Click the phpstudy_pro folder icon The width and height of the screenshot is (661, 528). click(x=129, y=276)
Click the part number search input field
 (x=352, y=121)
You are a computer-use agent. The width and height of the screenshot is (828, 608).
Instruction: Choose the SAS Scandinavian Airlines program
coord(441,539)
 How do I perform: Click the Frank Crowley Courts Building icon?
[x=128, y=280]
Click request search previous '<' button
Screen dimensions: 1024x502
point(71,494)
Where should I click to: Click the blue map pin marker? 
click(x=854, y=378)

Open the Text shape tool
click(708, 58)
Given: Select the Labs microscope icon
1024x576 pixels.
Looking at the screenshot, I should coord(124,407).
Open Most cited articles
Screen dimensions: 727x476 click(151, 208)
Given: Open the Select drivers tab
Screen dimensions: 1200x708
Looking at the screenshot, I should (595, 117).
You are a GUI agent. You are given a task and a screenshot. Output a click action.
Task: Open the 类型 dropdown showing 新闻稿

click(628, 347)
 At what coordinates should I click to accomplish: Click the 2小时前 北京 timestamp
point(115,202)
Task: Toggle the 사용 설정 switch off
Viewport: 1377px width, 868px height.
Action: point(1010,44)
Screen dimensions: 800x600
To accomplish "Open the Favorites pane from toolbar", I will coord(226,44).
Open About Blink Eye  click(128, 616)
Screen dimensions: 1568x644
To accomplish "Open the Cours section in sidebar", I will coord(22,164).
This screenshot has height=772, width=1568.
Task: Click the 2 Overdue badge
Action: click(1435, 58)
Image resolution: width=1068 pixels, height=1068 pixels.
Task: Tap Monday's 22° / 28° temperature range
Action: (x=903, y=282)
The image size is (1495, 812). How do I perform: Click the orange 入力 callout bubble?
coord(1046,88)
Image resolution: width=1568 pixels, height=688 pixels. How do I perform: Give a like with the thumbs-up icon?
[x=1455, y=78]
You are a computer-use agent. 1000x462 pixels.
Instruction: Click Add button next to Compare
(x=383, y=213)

□ □ □

Reproduce every one of the items above word for word, keeping each line as it appears.

◆ **Response to this exercise**:
Click the phpstudy_pro folder icon The width and height of the screenshot is (661, 528). click(x=129, y=276)
Click the part number search input field
 (x=352, y=121)
You are a computer-use agent. The width and height of the screenshot is (828, 608).
Instruction: Choose the SAS Scandinavian Airlines program
coord(441,539)
 How do I perform: Click the Frank Crowley Courts Building icon?
[x=128, y=280]
Click request search previous '<' button
Screen dimensions: 1024x502
point(71,494)
Where should I click to: Click the blue map pin marker? 
click(x=854, y=378)

Open the Text shape tool
click(708, 58)
Given: Select the Labs microscope icon
1024x576 pixels.
Looking at the screenshot, I should coord(124,407).
Open Most cited articles
Screen dimensions: 727x476 click(151, 208)
Given: Open the Select drivers tab
Screen dimensions: 1200x708
Looking at the screenshot, I should (595, 117).
You are a GUI agent. You are given a task and a screenshot. Output a click action.
Task: Open the 类型 dropdown showing 新闻稿

click(628, 347)
 At what coordinates should I click to accomplish: Click the 2小时前 北京 timestamp
point(115,202)
Task: Toggle the 사용 설정 switch off
Viewport: 1377px width, 868px height.
Action: point(1010,44)
Screen dimensions: 800x600
To accomplish "Open the Favorites pane from toolbar", I will coord(226,44).
Open About Blink Eye  click(128, 616)
Screen dimensions: 1568x644
To accomplish "Open the Cours section in sidebar", I will coord(22,164).
This screenshot has height=772, width=1568.
Task: Click the 2 Overdue badge
Action: click(1435, 58)
Image resolution: width=1068 pixels, height=1068 pixels.
Task: Tap Monday's 22° / 28° temperature range
Action: (x=903, y=282)
The image size is (1495, 812). How do I perform: Click the orange 入力 callout bubble?
coord(1046,88)
Image resolution: width=1568 pixels, height=688 pixels. How do I perform: Give a like with the thumbs-up icon?
[x=1455, y=78]
You are a computer-use agent. 1000x462 pixels.
Instruction: Click Add button next to Compare
(x=383, y=213)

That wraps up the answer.